To Incubate or Not To Incubate: Kicklabs Incubator Launches in San Francisco

So you have a couple of people, a decent idea and that’s about it – what next? If you’re in the San Francisco Bay Area, then the answer might be Kicklabs, a new startup incubator launching today for very early-stage technology and online media startups. That answer, then again, might simply be investment by a venture capitalist, but the pros and cons of incubation should be evaluated first.

Kicklabs is a 23,000-square-foot space in the heart of San Francisco that hopes to help launch up to 20 startups in 2010, and already there are a number of companies on the roster. Focused primarily on early-stage companies consisting of two to eight members, Kicklabs will offer not only office space on a six to 12 month lease, but advisers (such as Blippy co-founder Phil Kaplan), investors and other entrepreneurs.

Why Incubate?

As Paul Graham, one of the partners in venture firm

Y Combinator

discusses in his article “

How To Fund a Startup

“, there are ups and downs to getting incubator investment instead of venture funding that should be taken into consideration.

First, getting involved in an incubator can come at a higher cost, but offer value beyond that cost. As with Kicklabs, there are a number of other companies going through the same trials at the same time and there are a number of advisers who have been there before to guide you along the way. In return for the environment, office space, advice and investment, you give the incubator, Kicklabs in this case, a share of your company in either equity or stocks.

As Jordan Krechtmer, CEO of Livefyre, said in the Kicklabs press release, “Being around other startups who we can grow with is really important. The moment we walked into KickLabs we could feel the energy of the space.”

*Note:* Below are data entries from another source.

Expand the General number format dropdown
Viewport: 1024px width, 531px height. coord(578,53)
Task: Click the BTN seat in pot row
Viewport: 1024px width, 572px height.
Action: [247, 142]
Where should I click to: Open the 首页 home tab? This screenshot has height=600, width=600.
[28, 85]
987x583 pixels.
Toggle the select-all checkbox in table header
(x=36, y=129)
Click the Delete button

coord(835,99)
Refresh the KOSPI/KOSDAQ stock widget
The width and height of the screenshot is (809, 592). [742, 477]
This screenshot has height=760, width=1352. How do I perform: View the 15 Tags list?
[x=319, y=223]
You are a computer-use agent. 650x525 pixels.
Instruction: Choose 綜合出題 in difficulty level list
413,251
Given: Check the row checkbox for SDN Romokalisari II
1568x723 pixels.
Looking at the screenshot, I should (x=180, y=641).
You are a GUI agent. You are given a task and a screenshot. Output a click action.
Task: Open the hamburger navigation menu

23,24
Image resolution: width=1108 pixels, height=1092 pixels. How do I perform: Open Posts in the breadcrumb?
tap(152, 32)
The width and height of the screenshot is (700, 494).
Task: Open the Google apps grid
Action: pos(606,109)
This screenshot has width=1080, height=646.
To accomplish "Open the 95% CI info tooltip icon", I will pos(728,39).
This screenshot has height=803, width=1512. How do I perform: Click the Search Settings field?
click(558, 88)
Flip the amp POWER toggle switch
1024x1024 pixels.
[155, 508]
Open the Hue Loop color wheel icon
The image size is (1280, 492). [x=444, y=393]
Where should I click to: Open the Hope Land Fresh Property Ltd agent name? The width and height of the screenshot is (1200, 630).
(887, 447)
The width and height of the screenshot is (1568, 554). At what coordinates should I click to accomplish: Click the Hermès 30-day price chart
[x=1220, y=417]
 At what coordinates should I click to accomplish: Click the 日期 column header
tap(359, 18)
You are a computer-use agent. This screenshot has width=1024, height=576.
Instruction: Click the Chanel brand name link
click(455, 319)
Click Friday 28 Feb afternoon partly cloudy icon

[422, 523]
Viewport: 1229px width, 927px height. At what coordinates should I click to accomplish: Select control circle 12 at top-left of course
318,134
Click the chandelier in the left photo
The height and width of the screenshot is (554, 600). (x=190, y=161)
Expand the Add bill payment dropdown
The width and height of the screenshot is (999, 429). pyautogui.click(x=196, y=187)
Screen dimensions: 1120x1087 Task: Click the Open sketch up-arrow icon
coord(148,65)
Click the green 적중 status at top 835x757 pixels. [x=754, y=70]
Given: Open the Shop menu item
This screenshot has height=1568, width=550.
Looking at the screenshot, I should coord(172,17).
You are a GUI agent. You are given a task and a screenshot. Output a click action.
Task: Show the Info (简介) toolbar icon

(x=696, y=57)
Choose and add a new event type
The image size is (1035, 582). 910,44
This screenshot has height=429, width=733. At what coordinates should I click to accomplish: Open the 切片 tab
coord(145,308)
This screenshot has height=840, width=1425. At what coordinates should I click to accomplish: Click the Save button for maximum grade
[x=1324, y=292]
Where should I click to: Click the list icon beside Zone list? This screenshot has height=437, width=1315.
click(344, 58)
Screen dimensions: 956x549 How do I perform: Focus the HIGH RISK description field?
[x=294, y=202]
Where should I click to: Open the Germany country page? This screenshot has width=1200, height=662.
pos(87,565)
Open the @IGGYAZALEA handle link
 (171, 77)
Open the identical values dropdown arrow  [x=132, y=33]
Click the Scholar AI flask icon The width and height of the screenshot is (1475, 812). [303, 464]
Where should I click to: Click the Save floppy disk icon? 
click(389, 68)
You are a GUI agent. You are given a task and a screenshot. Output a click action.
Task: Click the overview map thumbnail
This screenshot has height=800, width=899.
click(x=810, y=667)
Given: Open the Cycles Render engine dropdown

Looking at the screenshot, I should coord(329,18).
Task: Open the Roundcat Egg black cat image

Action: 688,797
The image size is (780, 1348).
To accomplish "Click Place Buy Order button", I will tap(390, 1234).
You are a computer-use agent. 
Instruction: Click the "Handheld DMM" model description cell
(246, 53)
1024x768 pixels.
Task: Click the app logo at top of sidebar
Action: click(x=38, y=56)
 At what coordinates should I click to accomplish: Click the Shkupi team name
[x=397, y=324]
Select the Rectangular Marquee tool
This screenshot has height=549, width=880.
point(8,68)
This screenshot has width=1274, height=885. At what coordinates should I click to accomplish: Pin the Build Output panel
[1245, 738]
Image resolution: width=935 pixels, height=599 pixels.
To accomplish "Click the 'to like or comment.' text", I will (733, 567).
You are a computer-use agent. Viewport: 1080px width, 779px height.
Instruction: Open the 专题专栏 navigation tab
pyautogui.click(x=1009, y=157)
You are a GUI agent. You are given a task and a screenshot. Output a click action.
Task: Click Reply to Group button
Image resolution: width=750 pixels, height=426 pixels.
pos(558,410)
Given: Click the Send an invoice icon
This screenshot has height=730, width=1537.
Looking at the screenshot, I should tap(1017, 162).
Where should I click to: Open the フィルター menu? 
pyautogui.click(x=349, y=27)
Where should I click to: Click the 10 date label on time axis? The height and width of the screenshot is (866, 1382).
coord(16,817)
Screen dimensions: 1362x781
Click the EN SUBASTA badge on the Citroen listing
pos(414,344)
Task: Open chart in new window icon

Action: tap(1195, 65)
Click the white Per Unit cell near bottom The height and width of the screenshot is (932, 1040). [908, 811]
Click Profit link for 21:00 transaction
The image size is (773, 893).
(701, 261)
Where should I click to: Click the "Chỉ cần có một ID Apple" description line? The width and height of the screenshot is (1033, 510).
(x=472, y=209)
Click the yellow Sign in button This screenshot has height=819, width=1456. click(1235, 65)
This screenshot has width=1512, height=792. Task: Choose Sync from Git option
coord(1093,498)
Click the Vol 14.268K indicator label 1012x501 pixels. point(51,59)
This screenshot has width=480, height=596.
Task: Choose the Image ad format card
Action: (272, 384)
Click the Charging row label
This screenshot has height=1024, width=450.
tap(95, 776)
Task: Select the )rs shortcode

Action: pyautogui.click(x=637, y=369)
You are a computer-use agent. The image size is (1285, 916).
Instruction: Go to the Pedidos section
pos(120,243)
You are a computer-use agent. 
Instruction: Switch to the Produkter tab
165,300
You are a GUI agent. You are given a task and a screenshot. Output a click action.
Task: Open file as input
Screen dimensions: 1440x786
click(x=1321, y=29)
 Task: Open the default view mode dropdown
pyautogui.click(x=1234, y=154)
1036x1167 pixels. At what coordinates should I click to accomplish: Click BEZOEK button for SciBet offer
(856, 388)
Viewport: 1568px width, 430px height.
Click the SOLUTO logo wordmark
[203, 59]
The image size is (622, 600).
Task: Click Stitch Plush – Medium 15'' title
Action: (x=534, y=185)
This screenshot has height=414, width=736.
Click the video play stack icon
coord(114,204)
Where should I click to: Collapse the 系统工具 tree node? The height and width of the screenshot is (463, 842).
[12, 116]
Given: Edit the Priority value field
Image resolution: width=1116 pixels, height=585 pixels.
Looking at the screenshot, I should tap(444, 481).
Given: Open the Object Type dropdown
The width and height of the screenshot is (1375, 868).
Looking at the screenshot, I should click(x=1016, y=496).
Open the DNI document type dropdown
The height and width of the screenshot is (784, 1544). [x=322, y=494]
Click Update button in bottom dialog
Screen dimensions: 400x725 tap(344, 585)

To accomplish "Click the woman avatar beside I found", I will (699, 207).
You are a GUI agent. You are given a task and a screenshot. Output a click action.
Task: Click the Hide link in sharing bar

On the other hand, operating under the same roof as your investors can come at a cost – your freedom. Graham argues that he thinks “it’s better if startups operate out of their own premises, however crappy, than the offices of their investors.” So, while the incubator may foster a creative environment, it may also foster a spirit of control. Perhaps it isn’t the worst type of control, though, to have the advice of entrepreneurs who have helped grow companies like Google, Yahoo, Facebook, Digg, Monster and more.

In the end, whether or not to get your startup going with the help of an incubator is a personal question, but for our money, having the opportunity to grow a startup in the heart of Silicon Valley with the Kicklabs advisory team is one we couldn’t see passing up.